◆ TASK STATEMENT ◆
Below are some records. Write out the line that contains "You are a GUI" and all lines after it, exactly, but not the pictures.

Saved data entries
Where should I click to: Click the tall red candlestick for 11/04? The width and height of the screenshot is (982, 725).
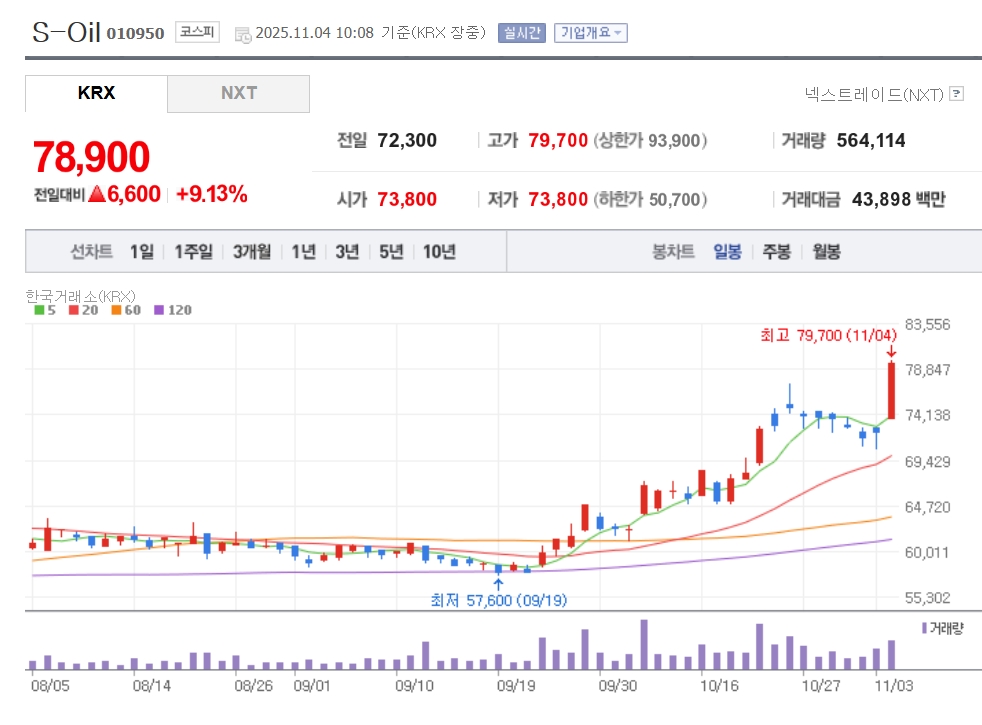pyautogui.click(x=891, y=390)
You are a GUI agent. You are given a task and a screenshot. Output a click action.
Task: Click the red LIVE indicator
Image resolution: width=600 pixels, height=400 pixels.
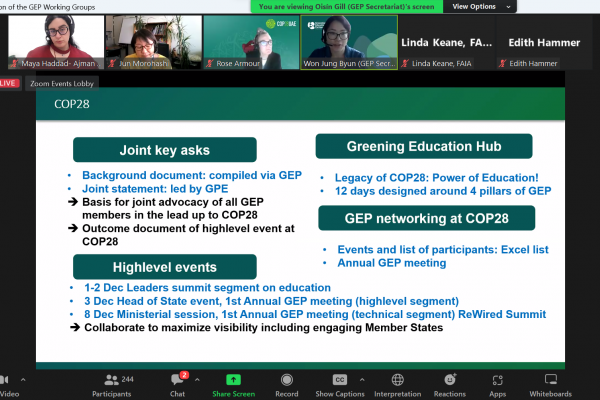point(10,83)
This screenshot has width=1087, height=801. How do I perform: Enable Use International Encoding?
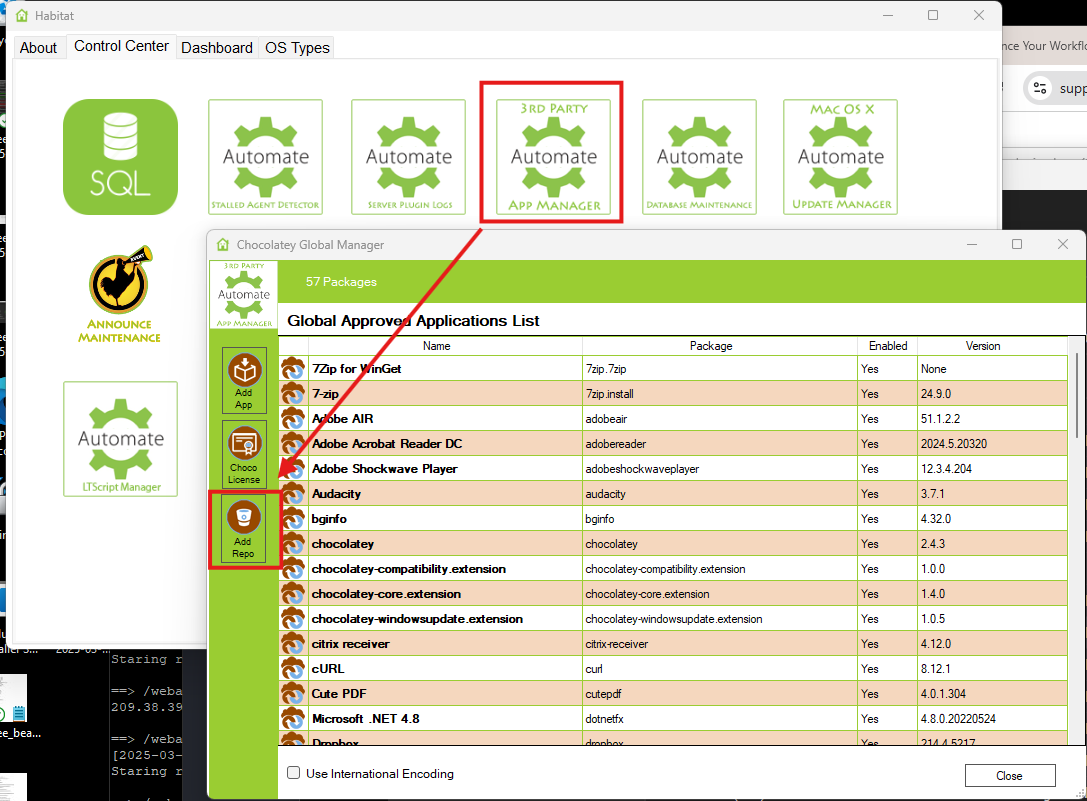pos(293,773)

◆ YOUR SOLUTION ◆
You are a GUI agent. You are given a task and a screenshot. Output a click action.
Task: Click the red LIVE indicator
Image resolution: width=600 pixels, height=400 pixels.
point(10,83)
This screenshot has width=1087, height=801. How do I perform: Enable Use International Encoding?
pos(293,773)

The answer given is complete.